Modified Unilateral Carotid-Occlusion Model

We have had to answer a question regarding the maturation phenomenon of ischemic injury after temporary ischemia, i.e., whether the transition from maturing disseminated ­selective neuronal necrosis (DSNN) (Fig. 1d) to the abrupt onset of focal infarction (Fig. 1a) is continuous or not after temporary ischemia [1]. As the mechanism of the transition is an enigma, we devised a gerbil model suitable for studying the transition after the threshold level of ischemic injury in inducing focal infarction had been reached. By changing the duration of the unilateral carotid occlusions and intervals, we found that two 10-min unilateral carotid occlusions with a 5-h interval between them achieved a threshold ischemic insult for producing uniform cortical focal infarctions at the coronal surface sectioned at the chiasmatic level (Fig. 1a) that evolved in the maturing DSNN (Fig. 1d) [2]. This model showed a marked reduction in the occurrence of ischemic epilepsy and death, which had long been considered as a problem with the use of the unilateral carotid occlusion model of gerbils. With this model we found that a focal cerebral–cortical infarction developed in the maturing DSNN after temporary ischemia.
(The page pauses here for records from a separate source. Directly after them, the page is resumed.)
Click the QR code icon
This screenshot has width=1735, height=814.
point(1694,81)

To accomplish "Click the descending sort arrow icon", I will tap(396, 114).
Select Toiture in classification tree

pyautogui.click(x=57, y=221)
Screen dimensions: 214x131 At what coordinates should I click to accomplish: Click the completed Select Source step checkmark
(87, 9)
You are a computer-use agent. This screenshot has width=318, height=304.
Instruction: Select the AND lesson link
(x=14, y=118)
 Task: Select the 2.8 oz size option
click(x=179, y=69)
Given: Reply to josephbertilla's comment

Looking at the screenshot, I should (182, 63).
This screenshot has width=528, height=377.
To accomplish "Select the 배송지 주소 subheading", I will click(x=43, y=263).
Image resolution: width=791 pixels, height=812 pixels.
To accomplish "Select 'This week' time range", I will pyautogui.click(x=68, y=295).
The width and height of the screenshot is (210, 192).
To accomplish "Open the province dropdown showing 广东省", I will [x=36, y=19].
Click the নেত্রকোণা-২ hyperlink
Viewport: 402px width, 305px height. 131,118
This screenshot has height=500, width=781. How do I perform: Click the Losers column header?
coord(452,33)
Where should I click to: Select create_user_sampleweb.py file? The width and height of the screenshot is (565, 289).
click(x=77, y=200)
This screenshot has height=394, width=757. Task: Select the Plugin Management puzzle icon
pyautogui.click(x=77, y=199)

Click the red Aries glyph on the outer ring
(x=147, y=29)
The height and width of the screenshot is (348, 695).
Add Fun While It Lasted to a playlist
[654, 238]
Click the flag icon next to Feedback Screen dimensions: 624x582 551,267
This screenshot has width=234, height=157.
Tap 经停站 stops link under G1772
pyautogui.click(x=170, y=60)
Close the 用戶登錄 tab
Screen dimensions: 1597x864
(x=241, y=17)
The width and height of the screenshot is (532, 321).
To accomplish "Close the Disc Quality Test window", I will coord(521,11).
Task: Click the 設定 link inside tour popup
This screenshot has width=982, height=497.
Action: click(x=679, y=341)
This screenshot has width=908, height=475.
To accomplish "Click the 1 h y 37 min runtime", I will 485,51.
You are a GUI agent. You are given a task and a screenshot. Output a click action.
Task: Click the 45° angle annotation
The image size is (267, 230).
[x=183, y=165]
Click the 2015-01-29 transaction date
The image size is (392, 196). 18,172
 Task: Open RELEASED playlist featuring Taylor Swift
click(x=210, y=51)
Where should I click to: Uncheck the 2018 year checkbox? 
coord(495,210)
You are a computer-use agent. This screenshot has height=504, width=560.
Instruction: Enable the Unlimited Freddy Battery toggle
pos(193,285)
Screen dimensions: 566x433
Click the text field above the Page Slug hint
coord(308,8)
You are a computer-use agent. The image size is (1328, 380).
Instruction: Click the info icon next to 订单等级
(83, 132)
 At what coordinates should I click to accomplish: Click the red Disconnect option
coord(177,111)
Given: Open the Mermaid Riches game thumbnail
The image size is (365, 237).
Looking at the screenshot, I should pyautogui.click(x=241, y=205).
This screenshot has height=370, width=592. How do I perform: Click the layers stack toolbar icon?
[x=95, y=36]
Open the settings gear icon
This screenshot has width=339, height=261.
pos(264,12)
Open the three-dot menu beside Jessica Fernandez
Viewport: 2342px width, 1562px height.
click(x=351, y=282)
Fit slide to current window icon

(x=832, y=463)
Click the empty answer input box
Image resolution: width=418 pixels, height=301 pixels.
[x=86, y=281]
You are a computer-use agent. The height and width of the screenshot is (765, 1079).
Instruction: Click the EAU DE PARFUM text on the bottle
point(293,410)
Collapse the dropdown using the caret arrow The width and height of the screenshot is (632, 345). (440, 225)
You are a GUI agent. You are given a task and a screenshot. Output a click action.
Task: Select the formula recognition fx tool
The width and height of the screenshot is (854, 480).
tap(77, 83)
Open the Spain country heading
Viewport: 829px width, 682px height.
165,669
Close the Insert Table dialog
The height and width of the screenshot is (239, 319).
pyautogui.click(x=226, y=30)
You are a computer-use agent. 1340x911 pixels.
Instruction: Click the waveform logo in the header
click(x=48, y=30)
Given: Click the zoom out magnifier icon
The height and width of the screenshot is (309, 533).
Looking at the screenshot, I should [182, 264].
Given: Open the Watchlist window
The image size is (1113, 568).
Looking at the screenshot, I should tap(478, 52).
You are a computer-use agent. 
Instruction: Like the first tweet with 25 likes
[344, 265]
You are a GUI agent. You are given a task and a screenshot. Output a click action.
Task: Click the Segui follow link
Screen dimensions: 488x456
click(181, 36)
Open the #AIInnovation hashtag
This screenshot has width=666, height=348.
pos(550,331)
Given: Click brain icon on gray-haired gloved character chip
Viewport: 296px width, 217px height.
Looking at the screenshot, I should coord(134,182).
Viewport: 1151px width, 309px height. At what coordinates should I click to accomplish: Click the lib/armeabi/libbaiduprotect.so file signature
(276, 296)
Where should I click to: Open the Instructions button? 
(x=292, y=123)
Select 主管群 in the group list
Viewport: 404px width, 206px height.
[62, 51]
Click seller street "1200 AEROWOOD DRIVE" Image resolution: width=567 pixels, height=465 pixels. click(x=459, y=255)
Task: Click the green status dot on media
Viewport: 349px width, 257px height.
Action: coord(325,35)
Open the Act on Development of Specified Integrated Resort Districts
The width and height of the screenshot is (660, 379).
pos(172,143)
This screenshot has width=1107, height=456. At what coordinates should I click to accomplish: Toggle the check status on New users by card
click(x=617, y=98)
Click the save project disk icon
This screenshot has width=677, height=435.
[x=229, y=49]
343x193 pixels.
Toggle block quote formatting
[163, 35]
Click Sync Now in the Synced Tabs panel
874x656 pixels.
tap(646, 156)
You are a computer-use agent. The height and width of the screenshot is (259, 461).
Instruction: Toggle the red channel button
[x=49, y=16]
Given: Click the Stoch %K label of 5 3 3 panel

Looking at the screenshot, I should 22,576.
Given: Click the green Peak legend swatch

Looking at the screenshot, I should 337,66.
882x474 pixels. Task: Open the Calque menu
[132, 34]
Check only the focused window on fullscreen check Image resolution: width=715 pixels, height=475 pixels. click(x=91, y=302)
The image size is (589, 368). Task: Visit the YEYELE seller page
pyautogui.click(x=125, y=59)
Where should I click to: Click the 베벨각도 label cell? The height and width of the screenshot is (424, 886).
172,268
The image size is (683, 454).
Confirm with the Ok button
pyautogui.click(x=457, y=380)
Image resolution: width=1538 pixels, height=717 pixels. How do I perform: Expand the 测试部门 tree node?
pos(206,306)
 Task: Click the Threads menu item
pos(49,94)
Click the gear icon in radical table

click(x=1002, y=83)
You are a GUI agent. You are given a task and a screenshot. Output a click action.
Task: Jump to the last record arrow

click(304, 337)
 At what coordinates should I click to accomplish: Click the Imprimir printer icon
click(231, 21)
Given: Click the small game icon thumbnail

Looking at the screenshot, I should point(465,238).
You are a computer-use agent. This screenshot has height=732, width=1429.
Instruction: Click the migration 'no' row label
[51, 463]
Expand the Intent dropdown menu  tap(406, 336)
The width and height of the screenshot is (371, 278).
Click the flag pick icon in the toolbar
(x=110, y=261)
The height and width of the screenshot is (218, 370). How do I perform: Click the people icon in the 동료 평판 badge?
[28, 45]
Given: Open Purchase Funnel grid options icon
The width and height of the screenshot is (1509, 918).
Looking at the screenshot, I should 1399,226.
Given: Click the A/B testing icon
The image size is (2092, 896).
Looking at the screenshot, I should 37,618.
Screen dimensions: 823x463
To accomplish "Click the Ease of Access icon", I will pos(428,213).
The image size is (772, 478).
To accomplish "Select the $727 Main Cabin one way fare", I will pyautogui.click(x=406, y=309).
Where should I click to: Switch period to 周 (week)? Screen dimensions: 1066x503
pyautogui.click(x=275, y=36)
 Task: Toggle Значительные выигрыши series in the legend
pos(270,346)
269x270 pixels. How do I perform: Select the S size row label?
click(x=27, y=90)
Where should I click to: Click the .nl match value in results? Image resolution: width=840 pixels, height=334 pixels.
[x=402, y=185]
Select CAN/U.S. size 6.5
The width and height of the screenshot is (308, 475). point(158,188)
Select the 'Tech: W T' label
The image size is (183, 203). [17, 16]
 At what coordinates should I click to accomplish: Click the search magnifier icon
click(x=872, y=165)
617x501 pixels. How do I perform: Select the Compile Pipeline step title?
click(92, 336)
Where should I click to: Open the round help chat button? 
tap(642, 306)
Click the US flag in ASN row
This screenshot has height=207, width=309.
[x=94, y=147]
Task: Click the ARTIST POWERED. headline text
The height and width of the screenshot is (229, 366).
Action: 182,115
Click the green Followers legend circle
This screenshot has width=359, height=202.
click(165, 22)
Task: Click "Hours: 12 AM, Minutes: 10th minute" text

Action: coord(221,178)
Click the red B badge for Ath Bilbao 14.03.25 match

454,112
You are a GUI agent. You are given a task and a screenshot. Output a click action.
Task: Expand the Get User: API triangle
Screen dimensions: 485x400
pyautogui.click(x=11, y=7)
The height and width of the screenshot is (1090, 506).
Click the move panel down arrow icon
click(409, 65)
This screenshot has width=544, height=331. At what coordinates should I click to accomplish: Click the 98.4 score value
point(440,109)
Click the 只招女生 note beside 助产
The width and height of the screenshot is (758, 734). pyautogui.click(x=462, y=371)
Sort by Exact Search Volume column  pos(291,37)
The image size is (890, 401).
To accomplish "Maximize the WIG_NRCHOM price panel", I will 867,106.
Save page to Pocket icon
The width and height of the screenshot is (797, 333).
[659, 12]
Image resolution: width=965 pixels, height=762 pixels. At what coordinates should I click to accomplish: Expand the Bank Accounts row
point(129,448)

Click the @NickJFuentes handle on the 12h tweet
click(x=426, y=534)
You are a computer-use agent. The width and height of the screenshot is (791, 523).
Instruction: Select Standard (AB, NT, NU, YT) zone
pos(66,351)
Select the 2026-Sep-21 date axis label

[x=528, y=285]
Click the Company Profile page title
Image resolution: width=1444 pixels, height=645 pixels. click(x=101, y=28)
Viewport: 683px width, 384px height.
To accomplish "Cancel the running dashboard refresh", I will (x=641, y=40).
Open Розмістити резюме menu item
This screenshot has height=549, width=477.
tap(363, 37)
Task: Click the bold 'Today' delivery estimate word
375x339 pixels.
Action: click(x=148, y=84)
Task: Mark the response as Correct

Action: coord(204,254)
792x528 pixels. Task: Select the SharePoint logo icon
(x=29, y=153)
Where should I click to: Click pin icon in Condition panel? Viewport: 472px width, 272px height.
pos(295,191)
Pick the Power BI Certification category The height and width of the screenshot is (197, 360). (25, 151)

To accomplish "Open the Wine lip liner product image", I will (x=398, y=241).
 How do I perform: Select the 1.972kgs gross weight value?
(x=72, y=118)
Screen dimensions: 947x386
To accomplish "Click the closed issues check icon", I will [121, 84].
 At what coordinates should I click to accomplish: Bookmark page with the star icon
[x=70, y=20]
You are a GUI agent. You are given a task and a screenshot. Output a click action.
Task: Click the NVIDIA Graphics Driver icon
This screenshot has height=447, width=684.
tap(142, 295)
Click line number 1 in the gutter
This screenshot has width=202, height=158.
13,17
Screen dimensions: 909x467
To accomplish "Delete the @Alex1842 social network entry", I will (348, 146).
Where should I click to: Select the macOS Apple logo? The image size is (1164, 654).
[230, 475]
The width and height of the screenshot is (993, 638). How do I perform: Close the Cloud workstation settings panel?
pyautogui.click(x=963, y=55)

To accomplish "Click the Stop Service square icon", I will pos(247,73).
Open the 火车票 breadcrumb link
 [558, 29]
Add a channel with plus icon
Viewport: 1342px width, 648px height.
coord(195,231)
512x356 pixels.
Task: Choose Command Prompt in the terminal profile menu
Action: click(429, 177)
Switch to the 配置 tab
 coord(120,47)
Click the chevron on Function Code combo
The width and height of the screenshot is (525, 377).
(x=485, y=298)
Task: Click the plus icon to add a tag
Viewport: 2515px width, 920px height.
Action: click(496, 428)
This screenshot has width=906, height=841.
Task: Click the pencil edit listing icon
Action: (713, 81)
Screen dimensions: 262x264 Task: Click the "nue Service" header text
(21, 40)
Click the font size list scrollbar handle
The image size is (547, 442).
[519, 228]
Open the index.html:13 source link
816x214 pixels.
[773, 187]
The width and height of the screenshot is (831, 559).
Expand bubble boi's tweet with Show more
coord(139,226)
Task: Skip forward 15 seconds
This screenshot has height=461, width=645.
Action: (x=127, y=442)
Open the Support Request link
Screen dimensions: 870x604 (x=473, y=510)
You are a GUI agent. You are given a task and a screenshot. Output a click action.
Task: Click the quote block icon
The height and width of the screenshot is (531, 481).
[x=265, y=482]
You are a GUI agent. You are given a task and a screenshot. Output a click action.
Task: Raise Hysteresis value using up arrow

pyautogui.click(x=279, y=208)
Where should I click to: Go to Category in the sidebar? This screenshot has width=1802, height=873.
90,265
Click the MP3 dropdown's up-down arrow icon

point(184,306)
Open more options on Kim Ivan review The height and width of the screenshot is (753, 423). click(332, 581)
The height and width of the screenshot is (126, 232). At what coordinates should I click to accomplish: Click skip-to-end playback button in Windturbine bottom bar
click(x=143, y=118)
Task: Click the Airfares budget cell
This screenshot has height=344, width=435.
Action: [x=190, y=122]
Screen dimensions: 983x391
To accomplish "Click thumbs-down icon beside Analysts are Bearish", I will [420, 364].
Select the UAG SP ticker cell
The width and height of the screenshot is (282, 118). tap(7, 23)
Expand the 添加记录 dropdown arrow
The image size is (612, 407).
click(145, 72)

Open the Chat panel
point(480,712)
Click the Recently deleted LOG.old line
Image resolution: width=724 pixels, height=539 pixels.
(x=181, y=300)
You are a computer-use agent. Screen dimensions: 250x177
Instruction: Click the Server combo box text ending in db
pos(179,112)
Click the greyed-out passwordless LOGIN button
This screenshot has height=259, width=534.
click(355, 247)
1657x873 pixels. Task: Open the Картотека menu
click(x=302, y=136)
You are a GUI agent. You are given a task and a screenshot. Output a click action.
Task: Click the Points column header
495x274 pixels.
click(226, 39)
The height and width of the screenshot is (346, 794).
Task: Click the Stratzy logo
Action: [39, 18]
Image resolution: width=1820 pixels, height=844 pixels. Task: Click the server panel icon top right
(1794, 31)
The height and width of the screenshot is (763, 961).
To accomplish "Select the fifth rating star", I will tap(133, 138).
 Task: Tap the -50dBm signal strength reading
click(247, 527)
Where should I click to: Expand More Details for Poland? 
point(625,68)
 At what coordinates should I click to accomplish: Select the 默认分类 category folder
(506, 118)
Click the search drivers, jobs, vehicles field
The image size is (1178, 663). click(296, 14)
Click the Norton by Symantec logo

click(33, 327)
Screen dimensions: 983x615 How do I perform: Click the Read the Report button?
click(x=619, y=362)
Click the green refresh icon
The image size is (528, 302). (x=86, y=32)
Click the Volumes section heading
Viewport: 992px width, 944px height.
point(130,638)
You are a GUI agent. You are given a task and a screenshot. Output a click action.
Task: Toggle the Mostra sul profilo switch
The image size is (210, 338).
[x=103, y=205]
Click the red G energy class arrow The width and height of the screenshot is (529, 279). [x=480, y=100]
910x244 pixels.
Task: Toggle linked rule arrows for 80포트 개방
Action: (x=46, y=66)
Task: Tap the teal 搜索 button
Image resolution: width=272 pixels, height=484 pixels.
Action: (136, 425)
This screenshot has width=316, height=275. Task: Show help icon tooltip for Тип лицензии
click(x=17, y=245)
This infarction was induced by the delayed occurrence of the temporary micro-vascular obstruction due to compression of micro-vessels by swollen astrocytic end-feet at 3  ∼  to 8 h after the restoration of blood flow, and it later resulted in tissue pan-­necrosis at 12  ∼  to 24 h post-ischemia [5, 6]. By changing time length of each of the two occlusions and the interval between them, we could obtain a different intensity of maturing ischemic injuries [1, 2].